### Directive
Rewrite the data below, swapping every instance of "dropdown" for "pull-down menu" and changing nothing else.

### Raw data
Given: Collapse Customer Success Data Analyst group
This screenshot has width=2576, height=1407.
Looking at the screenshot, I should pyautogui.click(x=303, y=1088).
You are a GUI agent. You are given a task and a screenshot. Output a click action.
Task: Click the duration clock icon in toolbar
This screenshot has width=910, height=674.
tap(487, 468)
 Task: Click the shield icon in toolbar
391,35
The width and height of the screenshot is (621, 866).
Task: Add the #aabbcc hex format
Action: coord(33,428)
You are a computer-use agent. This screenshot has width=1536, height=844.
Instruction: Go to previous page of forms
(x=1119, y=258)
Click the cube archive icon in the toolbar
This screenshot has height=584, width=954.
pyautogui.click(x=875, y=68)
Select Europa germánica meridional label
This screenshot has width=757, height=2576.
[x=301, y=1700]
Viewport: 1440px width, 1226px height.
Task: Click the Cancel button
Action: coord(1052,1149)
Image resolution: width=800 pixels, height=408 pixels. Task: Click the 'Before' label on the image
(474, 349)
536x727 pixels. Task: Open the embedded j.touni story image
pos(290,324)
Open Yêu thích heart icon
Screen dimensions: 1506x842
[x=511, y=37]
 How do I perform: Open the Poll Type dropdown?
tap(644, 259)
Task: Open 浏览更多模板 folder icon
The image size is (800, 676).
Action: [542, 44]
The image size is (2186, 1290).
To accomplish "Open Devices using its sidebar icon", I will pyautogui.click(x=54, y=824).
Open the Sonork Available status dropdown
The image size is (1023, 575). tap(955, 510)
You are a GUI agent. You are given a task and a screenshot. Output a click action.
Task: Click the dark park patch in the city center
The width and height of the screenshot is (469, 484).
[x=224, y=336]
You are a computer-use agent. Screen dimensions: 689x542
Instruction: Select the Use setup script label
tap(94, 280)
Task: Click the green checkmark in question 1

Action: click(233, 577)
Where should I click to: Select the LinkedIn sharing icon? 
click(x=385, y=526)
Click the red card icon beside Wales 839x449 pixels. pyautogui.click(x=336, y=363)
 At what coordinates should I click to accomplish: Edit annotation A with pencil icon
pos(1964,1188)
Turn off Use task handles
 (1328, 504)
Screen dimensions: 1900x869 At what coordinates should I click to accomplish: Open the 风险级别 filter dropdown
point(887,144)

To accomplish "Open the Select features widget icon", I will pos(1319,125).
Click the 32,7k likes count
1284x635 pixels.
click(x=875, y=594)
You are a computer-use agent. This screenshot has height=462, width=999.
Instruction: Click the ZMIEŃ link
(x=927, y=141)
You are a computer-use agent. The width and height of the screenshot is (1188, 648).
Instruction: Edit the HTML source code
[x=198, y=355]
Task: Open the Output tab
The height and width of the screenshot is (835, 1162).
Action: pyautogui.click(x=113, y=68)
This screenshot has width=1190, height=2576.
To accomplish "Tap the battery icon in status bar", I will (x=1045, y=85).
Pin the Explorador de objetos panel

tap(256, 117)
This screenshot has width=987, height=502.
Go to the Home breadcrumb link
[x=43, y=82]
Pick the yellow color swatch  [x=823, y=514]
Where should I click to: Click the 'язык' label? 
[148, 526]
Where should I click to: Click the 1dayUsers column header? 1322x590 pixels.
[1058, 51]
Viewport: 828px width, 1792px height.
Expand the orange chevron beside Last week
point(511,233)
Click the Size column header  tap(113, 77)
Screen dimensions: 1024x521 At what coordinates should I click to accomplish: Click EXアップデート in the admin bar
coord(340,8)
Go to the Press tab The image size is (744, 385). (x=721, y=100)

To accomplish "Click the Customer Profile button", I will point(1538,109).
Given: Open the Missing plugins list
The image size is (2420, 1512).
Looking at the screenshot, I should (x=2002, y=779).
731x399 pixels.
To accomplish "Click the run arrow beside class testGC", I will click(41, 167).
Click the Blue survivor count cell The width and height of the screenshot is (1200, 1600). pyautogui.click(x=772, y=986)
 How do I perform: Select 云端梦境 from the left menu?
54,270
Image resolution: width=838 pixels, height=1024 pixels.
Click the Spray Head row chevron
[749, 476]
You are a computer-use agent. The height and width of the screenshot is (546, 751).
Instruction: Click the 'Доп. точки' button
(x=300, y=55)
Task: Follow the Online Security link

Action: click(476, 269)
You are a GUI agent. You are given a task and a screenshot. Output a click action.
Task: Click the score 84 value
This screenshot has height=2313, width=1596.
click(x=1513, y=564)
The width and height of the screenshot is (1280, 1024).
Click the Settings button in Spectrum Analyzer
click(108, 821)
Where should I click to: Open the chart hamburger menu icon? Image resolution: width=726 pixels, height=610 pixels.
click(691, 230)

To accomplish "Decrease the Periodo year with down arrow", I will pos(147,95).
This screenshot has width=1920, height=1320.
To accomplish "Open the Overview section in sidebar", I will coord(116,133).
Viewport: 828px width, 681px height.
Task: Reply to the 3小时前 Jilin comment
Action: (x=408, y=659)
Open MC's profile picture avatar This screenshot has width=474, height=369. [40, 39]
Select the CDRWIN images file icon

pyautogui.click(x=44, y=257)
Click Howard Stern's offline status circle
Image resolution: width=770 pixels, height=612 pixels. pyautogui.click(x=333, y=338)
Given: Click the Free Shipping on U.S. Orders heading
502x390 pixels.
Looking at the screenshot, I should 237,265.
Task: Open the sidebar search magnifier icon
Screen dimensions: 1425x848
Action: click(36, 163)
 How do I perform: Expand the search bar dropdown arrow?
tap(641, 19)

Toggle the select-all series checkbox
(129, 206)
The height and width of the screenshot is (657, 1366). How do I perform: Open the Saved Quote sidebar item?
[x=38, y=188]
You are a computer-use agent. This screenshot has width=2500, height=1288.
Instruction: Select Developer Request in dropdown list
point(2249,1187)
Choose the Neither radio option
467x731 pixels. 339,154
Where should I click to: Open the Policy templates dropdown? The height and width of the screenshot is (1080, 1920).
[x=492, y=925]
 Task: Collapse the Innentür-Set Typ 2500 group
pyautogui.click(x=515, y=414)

### Output of the exercise
Given: Collapse Customer Success Data Analyst group
This screenshot has width=2576, height=1407.
Looking at the screenshot, I should pyautogui.click(x=303, y=1088).
You are a GUI agent. You are given a task and a screenshot. Output a click action.
Task: Click the duration clock icon in toolbar
This screenshot has width=910, height=674.
tap(487, 468)
 Task: Click the shield icon in toolbar
391,35
The width and height of the screenshot is (621, 866).
Task: Add the #aabbcc hex format
Action: coord(33,428)
You are a computer-use agent. This screenshot has width=1536, height=844.
Instruction: Go to previous page of forms
(x=1119, y=258)
Click the cube archive icon in the toolbar
This screenshot has height=584, width=954.
pyautogui.click(x=875, y=68)
Select Europa germánica meridional label
This screenshot has width=757, height=2576.
[x=301, y=1700]
Viewport: 1440px width, 1226px height.
Task: Click the Cancel button
Action: coord(1052,1149)
Image resolution: width=800 pixels, height=408 pixels. Task: Click the 'Before' label on the image
(474, 349)
536x727 pixels. Task: Open the embedded j.touni story image
pos(290,324)
Open Yêu thích heart icon
Screen dimensions: 1506x842
[x=511, y=37]
 How do I perform: Open the Poll Type pull-down menu?
tap(644, 259)
Task: Open 浏览更多模板 folder icon
The image size is (800, 676).
Action: [542, 44]
The image size is (2186, 1290).
To accomplish "Open Devices using its sidebar icon", I will pyautogui.click(x=54, y=824).
Open the Sonork Available status pull-down menu
The image size is (1023, 575). tap(955, 510)
You are a GUI agent. You are given a task and a screenshot. Output a click action.
Task: Click the dark park patch in the city center
The width and height of the screenshot is (469, 484).
[x=224, y=336]
You are a computer-use agent. Screen dimensions: 689x542
Instruction: Select the Use setup script label
tap(94, 280)
Task: Click the green checkmark in question 1

Action: click(233, 577)
Where should I click to: Select the LinkedIn sharing icon? 
click(x=385, y=526)
Click the red card icon beside Wales 839x449 pixels. pyautogui.click(x=336, y=363)
 At what coordinates should I click to accomplish: Edit annotation A with pencil icon
pos(1964,1188)
Turn off Use task handles
 (1328, 504)
Screen dimensions: 1900x869 At what coordinates should I click to accomplish: Open the 风险级别 filter pull-down menu
point(887,144)

To accomplish "Open the Select features widget icon", I will pos(1319,125).
Click the 32,7k likes count
1284x635 pixels.
click(x=875, y=594)
You are a computer-use agent. This screenshot has height=462, width=999.
Instruction: Click the ZMIEŃ link
(x=927, y=141)
You are a computer-use agent. The width and height of the screenshot is (1188, 648).
Instruction: Edit the HTML source code
[x=198, y=355]
Task: Open the Output tab
The height and width of the screenshot is (835, 1162).
Action: pyautogui.click(x=113, y=68)
This screenshot has width=1190, height=2576.
To accomplish "Tap the battery icon in status bar", I will (x=1045, y=85).
Pin the Explorador de objetos panel

tap(256, 117)
This screenshot has width=987, height=502.
Go to the Home breadcrumb link
[x=43, y=82]
Pick the yellow color swatch  [x=823, y=514]
Where should I click to: Click the 'язык' label? 
[148, 526]
Where should I click to: Click the 1dayUsers column header? 1322x590 pixels.
[1058, 51]
Viewport: 828px width, 1792px height.
Expand the orange chevron beside Last week
point(511,233)
Click the Size column header  tap(113, 77)
Screen dimensions: 1024x521 At what coordinates should I click to accomplish: Click EXアップデート in the admin bar
coord(340,8)
Go to the Press tab The image size is (744, 385). (x=721, y=100)

To accomplish "Click the Customer Profile button", I will point(1538,109).
Given: Open the Missing plugins list
The image size is (2420, 1512).
Looking at the screenshot, I should (x=2002, y=779).
731x399 pixels.
To accomplish "Click the run arrow beside class testGC", I will click(41, 167).
Click the Blue survivor count cell The width and height of the screenshot is (1200, 1600). pyautogui.click(x=772, y=986)
 How do I perform: Select 云端梦境 from the left menu?
54,270
Image resolution: width=838 pixels, height=1024 pixels.
Click the Spray Head row chevron
[749, 476]
You are a computer-use agent. The height and width of the screenshot is (546, 751).
Instruction: Click the 'Доп. точки' button
(x=300, y=55)
Task: Follow the Online Security link

Action: click(476, 269)
You are a GUI agent. You are given a task and a screenshot. Output a click action.
Task: Click the score 84 value
This screenshot has height=2313, width=1596.
click(x=1513, y=564)
The width and height of the screenshot is (1280, 1024).
Click the Settings button in Spectrum Analyzer
click(108, 821)
Where should I click to: Open the chart hamburger menu icon? Image resolution: width=726 pixels, height=610 pixels.
click(691, 230)

To accomplish "Decrease the Periodo year with down arrow", I will pos(147,95).
This screenshot has width=1920, height=1320.
To accomplish "Open the Overview section in sidebar", I will coord(116,133).
Viewport: 828px width, 681px height.
Task: Reply to the 3小时前 Jilin comment
Action: (x=408, y=659)
Open MC's profile picture avatar This screenshot has width=474, height=369. [40, 39]
Select the CDRWIN images file icon

pyautogui.click(x=44, y=257)
Click Howard Stern's offline status circle
Image resolution: width=770 pixels, height=612 pixels. pyautogui.click(x=333, y=338)
Given: Click the Free Shipping on U.S. Orders heading
502x390 pixels.
Looking at the screenshot, I should 237,265.
Task: Open the sidebar search magnifier icon
Screen dimensions: 1425x848
Action: click(36, 163)
 How do I perform: Expand the search bar pull-down menu arrow?
tap(641, 19)

Toggle the select-all series checkbox
(129, 206)
The height and width of the screenshot is (657, 1366). How do I perform: Open the Saved Quote sidebar item?
[x=38, y=188]
You are a computer-use agent. This screenshot has width=2500, height=1288.
Instruction: Select Developer Request in pull-down menu list
point(2249,1187)
Choose the Neither radio option
467x731 pixels. 339,154
Where should I click to: Open the Policy templates pull-down menu? The height and width of the screenshot is (1080, 1920).
[x=492, y=925]
 Task: Collapse the Innentür-Set Typ 2500 group
pyautogui.click(x=515, y=414)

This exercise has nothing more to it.